Elle m'apprenait à chanter sur la musique de Jimi Hendrix, Burning in the midnight lamp, Foxy Lady, Purple haze, Roomfull of mirrors, Sunshine of your love, et Voodoo child, bien sûr, et la musique de Nina Simone, Black is the color of my true love's hair, I put a spell on you, et Muddy Waters, et Billie Holiday, Sophisticated Lady, mais je ne chantais pas les paroles, je faisais juste des sons, pas seulement avec mes lèvres et ma gorge, mais du plus profond, du fond de mes poumons, des entrailles.
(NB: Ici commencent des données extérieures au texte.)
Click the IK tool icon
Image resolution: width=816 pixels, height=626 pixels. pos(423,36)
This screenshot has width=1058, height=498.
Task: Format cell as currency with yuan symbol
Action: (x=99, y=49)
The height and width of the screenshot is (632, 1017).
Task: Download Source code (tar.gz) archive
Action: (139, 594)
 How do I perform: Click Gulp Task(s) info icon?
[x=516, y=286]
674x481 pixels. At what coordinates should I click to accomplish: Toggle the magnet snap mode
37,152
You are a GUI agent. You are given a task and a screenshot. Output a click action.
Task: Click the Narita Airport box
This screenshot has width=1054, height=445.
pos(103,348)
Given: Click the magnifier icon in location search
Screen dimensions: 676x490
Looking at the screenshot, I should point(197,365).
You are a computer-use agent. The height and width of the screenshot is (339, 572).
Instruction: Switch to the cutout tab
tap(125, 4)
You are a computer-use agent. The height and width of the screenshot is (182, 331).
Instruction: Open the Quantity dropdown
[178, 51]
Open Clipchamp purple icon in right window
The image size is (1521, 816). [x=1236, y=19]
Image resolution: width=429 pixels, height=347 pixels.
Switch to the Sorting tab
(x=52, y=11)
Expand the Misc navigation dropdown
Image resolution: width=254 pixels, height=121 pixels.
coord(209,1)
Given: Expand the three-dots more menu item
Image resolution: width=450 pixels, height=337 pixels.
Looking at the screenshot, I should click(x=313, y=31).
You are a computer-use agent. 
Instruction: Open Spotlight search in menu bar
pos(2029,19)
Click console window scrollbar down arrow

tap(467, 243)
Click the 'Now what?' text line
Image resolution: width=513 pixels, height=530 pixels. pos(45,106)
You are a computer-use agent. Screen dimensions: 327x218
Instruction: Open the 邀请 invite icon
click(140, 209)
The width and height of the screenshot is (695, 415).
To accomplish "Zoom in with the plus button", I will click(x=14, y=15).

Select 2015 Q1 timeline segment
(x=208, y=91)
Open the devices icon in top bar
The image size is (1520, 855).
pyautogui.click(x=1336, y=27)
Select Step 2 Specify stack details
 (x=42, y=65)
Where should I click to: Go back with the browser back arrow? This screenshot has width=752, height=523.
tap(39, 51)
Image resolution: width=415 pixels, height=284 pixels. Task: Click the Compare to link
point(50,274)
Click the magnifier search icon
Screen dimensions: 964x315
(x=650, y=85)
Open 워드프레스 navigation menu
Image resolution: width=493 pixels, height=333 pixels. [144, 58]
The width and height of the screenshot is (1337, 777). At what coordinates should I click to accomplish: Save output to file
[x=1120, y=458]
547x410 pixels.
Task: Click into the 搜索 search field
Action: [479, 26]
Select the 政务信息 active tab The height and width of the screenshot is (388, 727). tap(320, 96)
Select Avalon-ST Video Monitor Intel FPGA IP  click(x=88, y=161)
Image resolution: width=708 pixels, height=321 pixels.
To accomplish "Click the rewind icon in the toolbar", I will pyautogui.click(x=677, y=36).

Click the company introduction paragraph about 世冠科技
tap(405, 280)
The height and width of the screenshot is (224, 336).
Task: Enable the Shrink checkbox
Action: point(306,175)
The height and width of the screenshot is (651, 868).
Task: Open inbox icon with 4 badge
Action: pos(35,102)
Juste quatre, six mesures, et elle m'arrêtait, et encore, encore. Sa main dansait sur le clavier, et je devais faire la même chose une octave au-dessus, ou c'est elle qui jouait en grave, et je devais suivre, et chanter: «Babeli-boo, baabelolali, lalilalola…»
Quelquefois elle parlait de son île, à l'autre bout du monde, et de la musique qui franchit la mer jusqu'à la terre ancienne d'où ses ancêtres ont été enlevés et vendus. Elle disait les noms des nations, ils résonnaient étrangement, comme les paroles d'une musique.
«Ibo, Moko, Temne, Mandinka, Chamba, Ghana, Kiomanti, Ashanti, Fon…»
Comme les noms de mes propres parents, que j'avais oubliés.
Elle parlait de la pauvreté. Elle disait: «Le Haïtien est l'homme qui a le visage le plus dur du monde.» Elle disait: «C'est le Noir qui trahit le Noir, comme du temps de Dessaline.» Elle disait: «Quand on a faim, on tourne les yeux vers l'intérieur.» Elle parlait de la rue Césars, à Port-au-Prince, elle parlait du cœur qui bat dans la foule, de sa mère Rose Carole, qui chantait vaudou, autrefois, pour faire venir les morts, elle battait le tambour, et il y avait un œil ouvert au centre d'un grand triangle, dans la cour de sa maison, comme celui que Simone dessinait avec ses bougies. Elle racontait, elle chantait, elle parlait avec les tambours, elle voyait venir les loas, jusqu'ici, jusque dans sa rue. Elle disait leurs noms, les noms des plantes, lazam, lame véridique, les fruits de l'âme vraie, les papayers, et le géant zaman, sombre, qui couvre l'île de son ombre. J'écoutais, c'était si beau que je m'endormais. Pour moi elle jouait sur le clavier, toujours les mêmes notes qui revenaient, graves, ou bien elle frappait du bout des doigts sur le tambour qui parle, sur le rada, sur le djun-djun, et le roulement me pénétrait comme dans les couloirs de Réaumur-Sébastopol, il montait en moi et m'emplissait tout entière, et j'étais pareille au serpent qui danse devant le dresseur, pareille aux Aïssaoua des fêtes, je tournais sur moi-même jusqu'au vertige.
On ne parlait plus. Seulement elle, accroupie au milieu de sa robe, balançant son buste, et jouant sa musique, et chantant son chant africain qui allait jusque de l'autre côté de la mer, et moi qui répétais ses mouvements, ses phrases, jusqu'au mouvement de ses yeux et aux gestes de ses mains, sans comprendre, comme si une force magnétique me liait à elle.